I took a quick look back at the past four summers to see how the years stack up against each other, pretty sure going into this that 2013 was going to be cloudier than other years but wasn't sure to what extent it was. The information is based on the percentage of daily cloud cover as reported in the National Weather Service climate summaries -- I pulled the info on the last four summers since it was readily available for a quick data pull.
The percentage of cloud cover is defined as the percentage of clouds covering the sky. 10 percent would yield that 90 percent of the sky is clear, 60 percent would yield a mostly cloudy sky with 40 percent clear, and 90 percent would be mainly cloudy with just 10 percent clear.
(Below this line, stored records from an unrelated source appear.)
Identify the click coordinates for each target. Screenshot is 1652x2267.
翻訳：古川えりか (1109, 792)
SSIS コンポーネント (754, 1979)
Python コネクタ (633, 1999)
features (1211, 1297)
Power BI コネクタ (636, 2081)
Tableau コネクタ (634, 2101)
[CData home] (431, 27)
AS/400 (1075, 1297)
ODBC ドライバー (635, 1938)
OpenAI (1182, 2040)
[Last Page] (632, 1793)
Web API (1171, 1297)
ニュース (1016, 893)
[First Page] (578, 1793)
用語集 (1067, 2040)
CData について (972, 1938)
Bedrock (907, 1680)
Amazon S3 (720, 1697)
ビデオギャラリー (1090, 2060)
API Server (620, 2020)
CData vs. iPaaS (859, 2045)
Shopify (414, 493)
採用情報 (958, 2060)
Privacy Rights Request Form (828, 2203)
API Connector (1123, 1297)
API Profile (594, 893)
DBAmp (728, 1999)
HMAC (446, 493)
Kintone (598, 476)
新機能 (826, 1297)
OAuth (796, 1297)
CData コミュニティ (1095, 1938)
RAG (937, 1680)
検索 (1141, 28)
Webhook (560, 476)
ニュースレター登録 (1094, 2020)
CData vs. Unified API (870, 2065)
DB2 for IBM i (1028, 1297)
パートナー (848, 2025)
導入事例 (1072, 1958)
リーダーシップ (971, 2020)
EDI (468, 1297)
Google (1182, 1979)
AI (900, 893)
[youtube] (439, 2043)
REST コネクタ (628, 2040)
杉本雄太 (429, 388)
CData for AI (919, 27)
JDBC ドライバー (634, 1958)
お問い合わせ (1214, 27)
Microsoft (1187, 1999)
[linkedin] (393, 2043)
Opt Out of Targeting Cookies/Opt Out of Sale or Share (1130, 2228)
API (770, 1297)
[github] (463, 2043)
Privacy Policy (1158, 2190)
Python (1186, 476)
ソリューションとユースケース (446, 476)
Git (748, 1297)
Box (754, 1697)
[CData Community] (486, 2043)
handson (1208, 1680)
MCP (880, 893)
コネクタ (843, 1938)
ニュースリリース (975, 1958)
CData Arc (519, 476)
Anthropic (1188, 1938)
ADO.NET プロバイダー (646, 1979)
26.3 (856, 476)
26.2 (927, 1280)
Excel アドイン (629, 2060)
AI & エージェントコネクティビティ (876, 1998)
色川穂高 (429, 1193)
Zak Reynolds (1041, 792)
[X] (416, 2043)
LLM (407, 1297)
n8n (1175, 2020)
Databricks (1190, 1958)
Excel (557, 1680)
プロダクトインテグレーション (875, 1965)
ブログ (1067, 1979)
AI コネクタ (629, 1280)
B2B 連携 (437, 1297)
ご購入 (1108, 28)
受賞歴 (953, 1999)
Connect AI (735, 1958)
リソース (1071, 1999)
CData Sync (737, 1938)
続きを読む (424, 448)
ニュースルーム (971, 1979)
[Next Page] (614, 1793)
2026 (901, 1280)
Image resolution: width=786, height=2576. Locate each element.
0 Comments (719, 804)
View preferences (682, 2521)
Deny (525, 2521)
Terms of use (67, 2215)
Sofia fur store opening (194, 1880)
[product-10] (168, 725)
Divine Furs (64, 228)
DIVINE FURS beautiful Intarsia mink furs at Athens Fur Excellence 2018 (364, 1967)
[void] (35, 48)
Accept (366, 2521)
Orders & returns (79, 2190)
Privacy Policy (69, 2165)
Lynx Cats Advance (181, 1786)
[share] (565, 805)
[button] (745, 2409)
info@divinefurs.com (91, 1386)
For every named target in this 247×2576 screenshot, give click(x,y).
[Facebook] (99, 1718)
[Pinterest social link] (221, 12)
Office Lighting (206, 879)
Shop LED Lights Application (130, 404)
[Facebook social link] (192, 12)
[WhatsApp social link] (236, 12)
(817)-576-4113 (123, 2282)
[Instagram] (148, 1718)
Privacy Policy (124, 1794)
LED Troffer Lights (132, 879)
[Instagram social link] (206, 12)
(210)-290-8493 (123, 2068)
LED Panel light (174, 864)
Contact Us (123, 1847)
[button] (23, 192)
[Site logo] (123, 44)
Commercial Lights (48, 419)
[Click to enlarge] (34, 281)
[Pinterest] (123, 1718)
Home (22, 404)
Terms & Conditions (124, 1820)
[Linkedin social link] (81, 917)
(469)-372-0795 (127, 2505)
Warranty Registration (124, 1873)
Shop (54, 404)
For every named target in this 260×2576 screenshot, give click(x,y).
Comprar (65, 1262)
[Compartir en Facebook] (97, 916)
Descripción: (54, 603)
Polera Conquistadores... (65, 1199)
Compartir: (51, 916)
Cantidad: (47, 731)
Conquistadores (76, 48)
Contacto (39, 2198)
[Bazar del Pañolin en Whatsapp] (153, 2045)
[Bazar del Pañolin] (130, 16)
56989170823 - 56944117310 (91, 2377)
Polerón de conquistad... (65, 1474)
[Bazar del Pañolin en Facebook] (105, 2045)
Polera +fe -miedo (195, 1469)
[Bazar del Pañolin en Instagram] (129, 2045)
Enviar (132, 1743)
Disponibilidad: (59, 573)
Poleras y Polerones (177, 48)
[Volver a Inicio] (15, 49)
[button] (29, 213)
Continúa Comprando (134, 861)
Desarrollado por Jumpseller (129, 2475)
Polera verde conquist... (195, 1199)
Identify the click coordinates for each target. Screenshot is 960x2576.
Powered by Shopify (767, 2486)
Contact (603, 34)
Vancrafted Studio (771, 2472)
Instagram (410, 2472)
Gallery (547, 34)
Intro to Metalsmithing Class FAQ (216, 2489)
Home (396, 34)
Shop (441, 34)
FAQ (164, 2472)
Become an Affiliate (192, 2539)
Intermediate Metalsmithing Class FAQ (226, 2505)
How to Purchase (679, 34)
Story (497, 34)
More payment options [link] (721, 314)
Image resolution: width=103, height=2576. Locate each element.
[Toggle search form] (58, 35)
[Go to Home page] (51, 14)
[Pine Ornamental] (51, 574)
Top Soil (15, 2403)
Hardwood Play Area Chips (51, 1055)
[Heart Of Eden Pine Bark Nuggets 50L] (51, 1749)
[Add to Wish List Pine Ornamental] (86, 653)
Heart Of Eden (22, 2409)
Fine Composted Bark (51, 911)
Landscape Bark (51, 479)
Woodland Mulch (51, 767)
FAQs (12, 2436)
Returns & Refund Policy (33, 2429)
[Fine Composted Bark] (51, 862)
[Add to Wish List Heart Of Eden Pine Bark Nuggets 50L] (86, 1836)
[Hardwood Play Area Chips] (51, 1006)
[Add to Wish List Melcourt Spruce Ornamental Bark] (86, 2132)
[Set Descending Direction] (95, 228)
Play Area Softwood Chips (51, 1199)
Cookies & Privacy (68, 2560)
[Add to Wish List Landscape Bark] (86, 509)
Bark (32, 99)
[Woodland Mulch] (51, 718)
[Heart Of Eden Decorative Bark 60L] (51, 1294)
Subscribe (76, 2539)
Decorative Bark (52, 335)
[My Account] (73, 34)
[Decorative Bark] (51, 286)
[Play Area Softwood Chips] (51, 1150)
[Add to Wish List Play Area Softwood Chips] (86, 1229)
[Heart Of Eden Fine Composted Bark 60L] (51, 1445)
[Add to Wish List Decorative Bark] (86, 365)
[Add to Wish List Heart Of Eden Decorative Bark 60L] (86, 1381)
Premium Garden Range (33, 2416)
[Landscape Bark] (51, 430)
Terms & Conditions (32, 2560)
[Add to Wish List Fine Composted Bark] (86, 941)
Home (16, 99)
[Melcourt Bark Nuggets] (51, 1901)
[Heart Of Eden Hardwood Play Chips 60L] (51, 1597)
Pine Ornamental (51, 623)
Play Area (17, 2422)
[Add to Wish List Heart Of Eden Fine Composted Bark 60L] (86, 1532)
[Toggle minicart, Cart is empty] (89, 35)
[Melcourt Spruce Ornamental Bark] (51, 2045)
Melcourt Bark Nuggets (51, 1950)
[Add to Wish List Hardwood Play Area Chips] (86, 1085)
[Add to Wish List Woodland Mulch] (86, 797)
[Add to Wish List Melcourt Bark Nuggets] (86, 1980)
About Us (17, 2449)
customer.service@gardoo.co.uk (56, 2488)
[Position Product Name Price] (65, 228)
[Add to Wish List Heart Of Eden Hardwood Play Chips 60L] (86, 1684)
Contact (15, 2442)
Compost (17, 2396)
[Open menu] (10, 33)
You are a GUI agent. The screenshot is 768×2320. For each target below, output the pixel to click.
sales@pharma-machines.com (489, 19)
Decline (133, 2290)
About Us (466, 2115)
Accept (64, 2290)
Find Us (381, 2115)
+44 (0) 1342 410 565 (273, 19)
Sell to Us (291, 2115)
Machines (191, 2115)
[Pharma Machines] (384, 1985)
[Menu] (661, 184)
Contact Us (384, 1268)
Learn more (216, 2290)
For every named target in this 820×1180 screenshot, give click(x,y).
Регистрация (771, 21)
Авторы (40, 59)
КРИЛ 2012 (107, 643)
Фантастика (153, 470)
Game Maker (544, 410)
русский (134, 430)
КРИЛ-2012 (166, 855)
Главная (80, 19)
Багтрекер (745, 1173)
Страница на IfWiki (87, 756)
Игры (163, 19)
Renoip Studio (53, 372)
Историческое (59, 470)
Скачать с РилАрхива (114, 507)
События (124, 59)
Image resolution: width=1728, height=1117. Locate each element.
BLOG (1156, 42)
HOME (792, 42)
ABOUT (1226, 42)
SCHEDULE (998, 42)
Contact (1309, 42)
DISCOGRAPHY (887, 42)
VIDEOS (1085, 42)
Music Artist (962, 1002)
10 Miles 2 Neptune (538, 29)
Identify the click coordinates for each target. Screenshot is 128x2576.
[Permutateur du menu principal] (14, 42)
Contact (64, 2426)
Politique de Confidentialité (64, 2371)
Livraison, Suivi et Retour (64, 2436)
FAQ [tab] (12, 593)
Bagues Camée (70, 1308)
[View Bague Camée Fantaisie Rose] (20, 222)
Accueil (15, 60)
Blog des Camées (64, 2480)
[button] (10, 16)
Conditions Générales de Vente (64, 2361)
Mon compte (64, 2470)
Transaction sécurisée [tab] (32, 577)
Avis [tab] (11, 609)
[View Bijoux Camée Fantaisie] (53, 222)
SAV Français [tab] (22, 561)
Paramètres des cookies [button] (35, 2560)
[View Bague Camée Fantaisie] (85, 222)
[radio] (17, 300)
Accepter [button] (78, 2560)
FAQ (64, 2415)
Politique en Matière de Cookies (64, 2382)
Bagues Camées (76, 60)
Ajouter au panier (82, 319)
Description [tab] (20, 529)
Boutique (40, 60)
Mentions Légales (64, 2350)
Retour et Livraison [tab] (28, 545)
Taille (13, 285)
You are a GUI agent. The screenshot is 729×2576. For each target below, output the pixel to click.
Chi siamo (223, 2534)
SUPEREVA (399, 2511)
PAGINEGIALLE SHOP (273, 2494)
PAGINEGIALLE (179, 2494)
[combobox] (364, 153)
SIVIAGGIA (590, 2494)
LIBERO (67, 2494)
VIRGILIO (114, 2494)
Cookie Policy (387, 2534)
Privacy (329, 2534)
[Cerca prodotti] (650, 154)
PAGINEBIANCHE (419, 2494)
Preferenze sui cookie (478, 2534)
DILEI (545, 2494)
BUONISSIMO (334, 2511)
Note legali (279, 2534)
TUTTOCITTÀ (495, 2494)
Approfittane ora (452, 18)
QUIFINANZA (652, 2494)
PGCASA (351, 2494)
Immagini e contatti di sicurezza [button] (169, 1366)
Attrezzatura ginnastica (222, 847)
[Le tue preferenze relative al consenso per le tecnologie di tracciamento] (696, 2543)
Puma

2013's average through yesterday is 66 percent, which ranks higher than any of the prior four years. So far this August, we've had clouds covering 77.8 percent of the sky on average and that number will not decrease much despite today and tomorrow's nicer weather.
|Last four summer percentage of cloud cover averages. Note August average is 2010-2012 only.|
To put these numbers in perspective, the summer of 2012 averaged 62.1 percent cloud cover and the summer of 2011 averaged 55.9 percent. The summer of 2011, which had a very rainy August (Irene and thunderstorms before there) also had a relatively dry June and July that featured quite a bit of sunshine...and the hottest July on record.
While I'm not surprised we're cloudier than the past couple of years given the amount of rain and rainy days that have occurred around the region, the percentage is a bit higher (and overall for each of the years, a bit higher) than I thought it would be.
Some of our historical data is a bit interesting as well.
June 1988 featured just 48 percent cloud cover and clouds covered just 51 percent of the sky on average in the summer of '88. The summer of '88 was nationally a dry year nationally so I was not surprised to see the percentage of cloud cover as low as it was. It's important to note in 1988 that a large chunk of the summer rainfall occurred in July (eight inches of it, five of which occurred on two stormy days) and that most of the rest of the summer was quite dry.
One of the more intriguing anomalies was the summer of '95, which produced 4.69" of rain and is the third driest on record as well as the prior record holder for warmest summer on record before 2010 bested it. The summer of '95 averaged 57.5 percent cloud cover, more than 2011's average cloud cover.
Long story short is that our summer is cloudier than the past couple of years has been...and answering the why behind it features a mix of factors -- position of jet stream, trough and cut off lows located in the Great Lakes and surface fronts nearby, plus a warm Atlantic providing additional moisture and fuel for precipitation and clouds. These seem to be driving a cloudier bus this year...so if you feel like yelling at the clouds, I don't think many will mind given they've dominated the sky in greater percentage this year than the past few.